With no students, small college town worries over future

What happens to a university city when the students disappear? Ithaca, a small town in the state of New York near gorges and vineyards, finds out.
Most of the 24,000 students at Cornell University and another 6,200 at Ithaca College disappeared in March when the coronavirus pandemic broke out, leaving restaurants and shops. The locals, who are still affected by the outbreak and the resulting exodus, wonder when - or if - things will normalize again.
"It's going to be hard. I mean, we usually have about seven months of college time here," said Gregar Brous, who runs the local Collegetown Bagels shops, other restaurants, and a caterer. He has a little more than 100 of the 330 employees he laid off brought back, but the long-term fate of university-dependent companies remains murky.
"One of the biggest challenges right now is so many unknowns," said Brous.
Ithaca College plans to bring students back this fall, but weeks later than normal on October 5th. Cornell - the Ivy League school that dominates this city of 31,000 - is offering its summer courses online and is expected to publish its plans for the fall semester soon.
Even if Cornell decides to go back to class, as the locals expect, they are concerned about the return of students who spend more time on campus, or about an autumn flood in COVID-19 cases that add another trigger sudden exit. The Mayor of Ithaca, Svante Myrick, said possible international travel restrictions could affect Cornell, where almost a quarter of students come from other countries.
"If people don't feel comfortable sending their children back to our locations across the country or around the world, we will start cutting jobs," said Myrick.
Cornell students spend an estimated $ 225 million annually to promote a healthy retail economy, highlighted by blocks of funky shops and restaurants on the Ithaca Commons, a pedestrian zone downhill from the sprawling Cornell campus.
"If you were a line cook or a waiter in Ithaca before the pandemic, it was so easy to find a job. You couldn't avoid it, they were everywhere," said Matt Stupak, a sacked line cook who is now a part-time job with partial unemployment Has.
David Foote was fired from his work at Ithaca's Planned Parenthood the same day when his wife found that her hours at a nonprofit organization were being shortened. The couple had savings and deferred expenses. But even if his wife has been working full-time again lately, he is still looking for work and waiting for unemployment benefits.
"At this point, things look a bit stretched, so I hope things start to form," he said, "but also to recognize that there are still many dangers when there are many people in the same place or not take the right precautions. "
Ithaca is still relatively well. The regional unemployment rate rose to 10% in April, but was the lowest in the state's metropolitan areas. With more than 10,000 employees, Cornell is the largest employer in the district and has not yet announced any job cuts. The university has even taken steps to help on the ground, such as $ 100,000 for a fund to support businesses affected by the pandemic.
Nevertheless, hotels, restaurants and shops in the area are recovering from a great success.

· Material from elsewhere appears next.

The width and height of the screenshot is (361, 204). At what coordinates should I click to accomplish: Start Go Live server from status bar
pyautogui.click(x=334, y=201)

According to preliminary federal data, the number of leisure and hospitality jobs in the Tompkins County area alone declined by 2,000 between March and May.
Jobs have been cut everywhere in all cities this year, but the impact has been more concentrated in some smaller university towns where companies are heavily dependent on students.
"Our entire economy has gone," said Gabrielle Gould, general manager of the Amherst Business Improvement District.
The picturesque university city of Massachusetts had to deal with the sudden loss of around 35,000 students from UMass Amherst and four other colleges in the region. By May, Amherst had an unemployment rate of 32.6%, which, according to an analysis by the Pioneer Institute, is the second highest in the state.
The 47 restaurants in Amherst's business district were allowed to add outdoor seating this month, though Gould said the fighting would continue.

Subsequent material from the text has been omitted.